**Texte de la page:**
────────────────────────────────────────
Louyse de Bienville (Marie-Louise Marmette), Figures et paysages, Montréal, Beauchemin, 1931, 238 pages. (Préface d’Edouard Montpetit)

Marie-Louise Marmette est la fille de Joseph Marmette, auteur de François de Bienville. On comprend d'où lui vient son pseudonyme. Elle est aussi la petite-fille de François-Xavier Garneau. Elle a collaboré à différents journaux où elle a publié poèmes, critiques littéraires, écrits d’actualité... C’est sa fille Marguerite qui a rassemblé la trentaine de textes de Figures et Paysages.
────────────────────────────────────────
**Données enregistrées:**
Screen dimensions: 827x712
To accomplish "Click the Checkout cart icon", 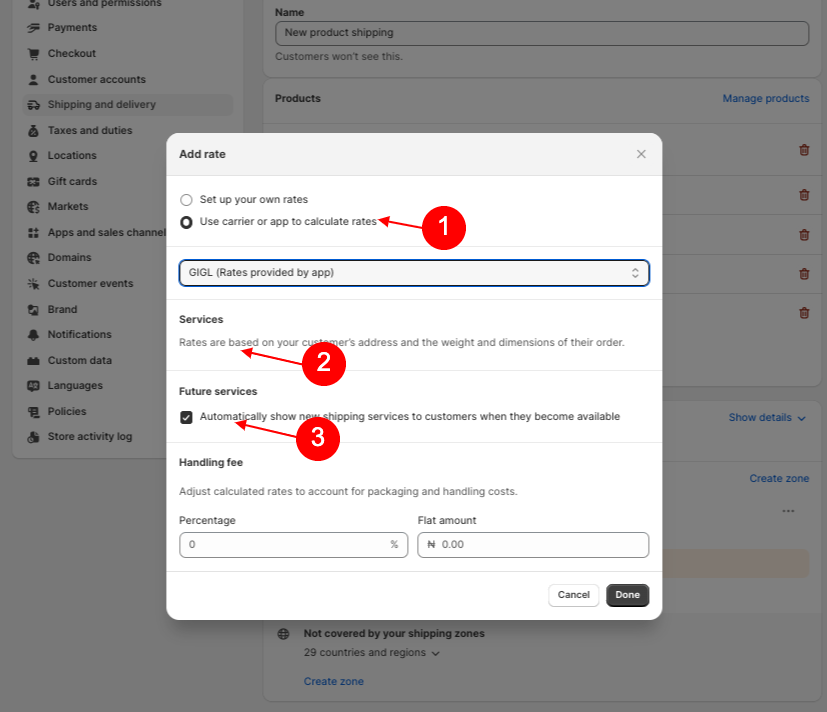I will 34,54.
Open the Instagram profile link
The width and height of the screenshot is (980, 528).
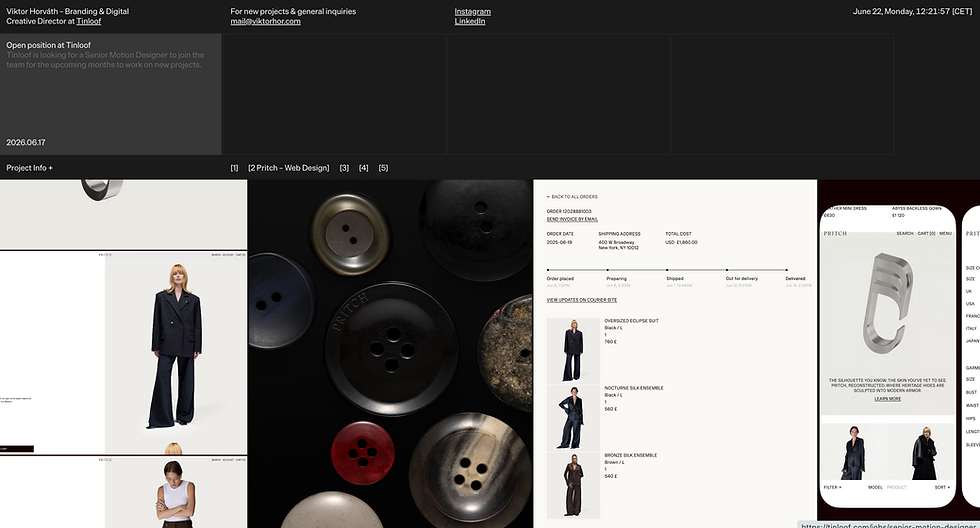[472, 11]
────────────────────────────────────────
**Consignes:**
- a) Réponds à ces questions sur le texte consacré à Marie-Louise Marmette :
(i) Qui a écrit la préface de Figures et paysages ?
(ii) De qui Marie-Louise Marmette est-elle la petite-fille ?
(iii) Qui a rassemblé les textes du recueil ?
- b) Extrais mot pour mot les lignes relevées, en commençant par celle qui contient « Open the Instagram profile link » et en allant jusqu'à la dernière ligne, les deux comprises. Laisse les images de côté.

**Réponses:**
- a)
(i) Edouard Montpetit
(ii) François-Xavier Garneau
(iii) Sa fille Marguerite

- b)
Open the Instagram profile link
The width and height of the screenshot is (980, 528).
[472, 11]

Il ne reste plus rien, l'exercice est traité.